Carter: Yes, I have spoken to our faculty through my faculty Senate and our leadership. There are some concerns, of course, because we have not done so before. We have got some time before applying it. We have put all the pieces of Senate Bill 1 which is the bill of the General Assembly in the Ohio state, in the implementation phase. We are still working through some details, but I tell you the principles of educational freedom, what is taught in the classroom, steps towards the discovery of scholars, research that we do here in Ohio kingdom, are things about which we are still very emotional, and I know that we are going to continue that work, and yet we will follow the law. We will still follow some federal policies that are coming out. We are ready and all that is ready to do it.

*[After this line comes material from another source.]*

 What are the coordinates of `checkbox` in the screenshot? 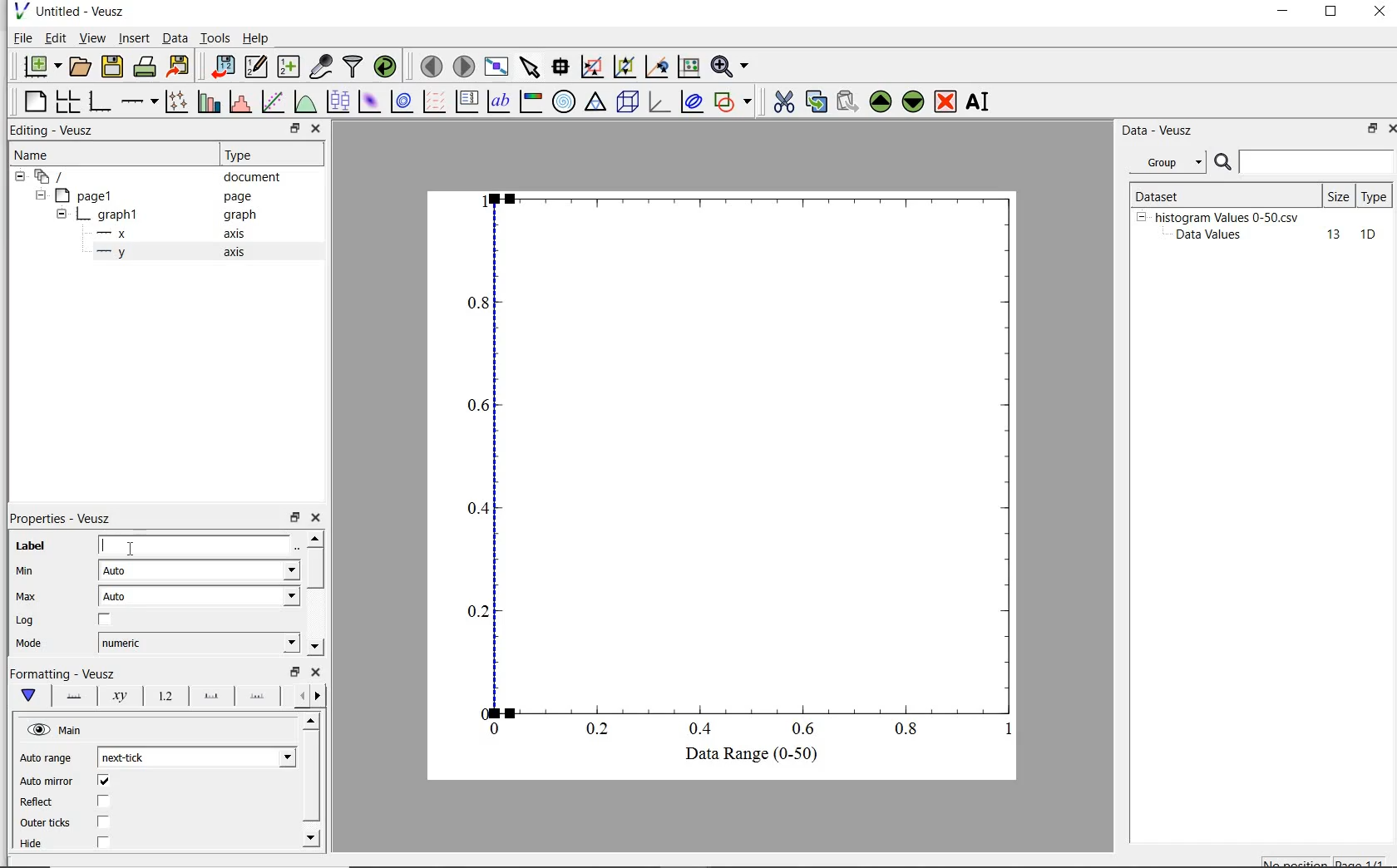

Margaret Brainon: Until that point, you noticed what Columbia University did in paying a fine of $ 200 million to settle its dispute with the Trump administration this week, they also agreed to an external monitor to assure the school diversity programs to be stamped. Does this example bother you? I mean- will you do this kind of deal?
Carter: Okay, I can’t talk to those institutions because I am not leading them. I know that President Shipman and some other Ivy League President are both colleagues, and they think I think what I would say in survival mode. Very clearly, we are not going through anyone from here in Ohio state, nor do I think we will. I mean, obviously we have a new state law. We are a public institution, so this means that we are going to be transparent and have put everything that we do to Ohio state, people and the whole country.
Margaret Brainon: We will see what happens. Best wishes to you, sir. We will come back right.